-- Start EXTRACT --

# New Tank Setup



## wally43 (Feb 23, 2007)

Hey I've been out of the game for awhile now went to saltwater tanks and found out its kinda hard. I still have a nano tank setup but thats a little easier. I'm now setting up my 65g for a planted piranha tank. I've had her going for about a month now but just got the XP3 on it so gunna still wait a bit to order the P's. I'm planning to order 8 little guys from pedro since I've ordered from him before and he is great so that's covered. I picked up some ecocomplete black substrate and I really like it, I put 4 bags in my tank which is 48x17x18tall so its a nice footprint. I had the one smaller piece of driftwood just had to screw it to some slate but its sitting there nicely. The bigger driftwood I bought from petsmart. The powerhead I have is a maxijet 400 with the mod which does well its just noise so I think I'm gunna get a koralia that does 1050ghp since I like the wider flow of them, I also have a little koralia nano in the back corner just for more water movement. For lights I have a 4 bulb T5 setup but with only 2 lights running, I think they are 54watts I'm not sure. The light has a blue bulb in it do you think that would be good for the plants? Other then that what do ya think of the setup so far?
thanks
wally


----------



## BRUNER247 (Jun 2, 2010)

Ahh shucks wally, lol Welcome back. Tank looks badass.


----------



## RiptideRush (Jan 22, 2011)

Nice setup. It's always exciting setting up a new tank for new fish.


----------



## wally43 (Feb 23, 2007)

Next week I'm planning to order 7 or 8 baby reds hoping that only 5 or so will make it to full grown. I think that with the footprint of my tank that would be a good number and still gives them a good amount of room to move around in. Gunna for sure order thru pedro tho, I'd like to keep a pleco in the tank with em but its hard to find a good size one around me, I can drive 4 hours to a shop and prolly get a nice one for cheap or I could order one and pay an arm and a leg. I've got 2 smaller plecos in the tank right now we'll see how long they last. I'm just really excited to get back into this i loved having piranhas saltwater just wasn't the same.


----------



## Piranha-Freak101 (Dec 8, 2010)

Welcome back, and as bruner said thats a killer tank


----------



## Bacon Of Time (Feb 1, 2011)

Sweet tank


----------



## wally43 (Feb 23, 2007)

Thanks everyone for the kind words, the left piece of driftwood is one I got from petsmart but the right one is an actual piece of root with rocks sealed inside it, you can see a white ball on the right side of it, thats actually a rock inside the wood its pretty cool. I got it to sink by screwing some slate rock to the bottom to get it to stay down. Gunna order some baby reds next week when I get my tax return so I'm getting excited to get back into piranha keeping. As you can see just right on my filter i have a sugar yeast mix for co2 which really puts out alot more then I thought it would.
Last time I had P's I had em since they were 1" and I grew them out to about 8" or 9" then 4 of them just died one day so after that I switched to saltwater so I'm eager to get back into this


----------



## wally43 (Feb 23, 2007)

just placed my order with aquascape for 8 baby reds and a couple striped puffers for the old ladys tank heres a couple shots of all the plants I got so far


----------



## Smoke (Sep 8, 2010)

-- End EXTRACT --

*AIM*. Copy the part of the piranha tank thread starting with "Nice setup. It's" and going on through "wasn't the same.", and switch "baby reds" to "young reds". The listing below was taken from a separate source.

-- Start SUPPLIED RECORDS --

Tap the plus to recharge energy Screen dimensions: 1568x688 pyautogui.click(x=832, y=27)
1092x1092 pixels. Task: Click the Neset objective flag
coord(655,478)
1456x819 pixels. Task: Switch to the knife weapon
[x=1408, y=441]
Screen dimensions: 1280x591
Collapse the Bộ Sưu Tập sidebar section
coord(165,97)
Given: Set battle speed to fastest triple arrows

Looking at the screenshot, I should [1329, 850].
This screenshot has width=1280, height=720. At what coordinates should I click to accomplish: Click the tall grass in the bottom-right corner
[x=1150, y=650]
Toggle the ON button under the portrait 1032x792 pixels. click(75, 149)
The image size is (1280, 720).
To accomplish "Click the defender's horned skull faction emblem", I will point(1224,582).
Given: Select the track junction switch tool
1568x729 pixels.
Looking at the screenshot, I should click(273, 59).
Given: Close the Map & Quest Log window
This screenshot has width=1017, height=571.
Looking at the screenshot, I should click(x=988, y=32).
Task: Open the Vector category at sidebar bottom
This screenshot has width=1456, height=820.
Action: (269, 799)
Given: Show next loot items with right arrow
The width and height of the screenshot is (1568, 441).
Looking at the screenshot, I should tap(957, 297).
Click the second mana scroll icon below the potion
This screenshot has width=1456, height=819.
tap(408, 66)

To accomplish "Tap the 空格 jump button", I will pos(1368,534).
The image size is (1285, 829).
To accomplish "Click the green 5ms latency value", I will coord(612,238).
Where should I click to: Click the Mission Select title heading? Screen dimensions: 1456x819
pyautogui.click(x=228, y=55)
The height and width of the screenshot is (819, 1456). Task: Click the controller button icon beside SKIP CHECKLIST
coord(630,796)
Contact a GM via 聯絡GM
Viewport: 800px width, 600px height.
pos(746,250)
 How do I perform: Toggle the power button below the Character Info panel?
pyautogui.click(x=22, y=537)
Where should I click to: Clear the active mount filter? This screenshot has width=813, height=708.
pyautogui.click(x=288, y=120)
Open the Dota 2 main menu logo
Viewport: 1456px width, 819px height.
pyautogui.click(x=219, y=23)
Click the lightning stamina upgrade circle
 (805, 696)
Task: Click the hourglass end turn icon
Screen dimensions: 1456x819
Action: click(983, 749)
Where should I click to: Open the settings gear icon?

-- End SUPPLIED RECORDS --

*WRITTEN SOLUTION*.
Nice setup. It's always exciting setting up a new tank for new fish.


----------



## wally43 (Feb 23, 2007)

Next week I'm planning to order 7 or 8 young reds hoping that only 5 or so will make it to full grown. I think that with the footprint of my tank that would be a good number and still gives them a good amount of room to move around in. Gunna for sure order thru pedro tho, I'd like to keep a pleco in the tank with em but its hard to find a good size one around me, I can drive 4 hours to a shop and prolly get a nice one for cheap or I could order one and pay an arm and a leg. I've got 2 smaller plecos in the tank right now we'll see how long they last. I'm just really excited to get back into this i loved having piranhas saltwater just wasn't the same.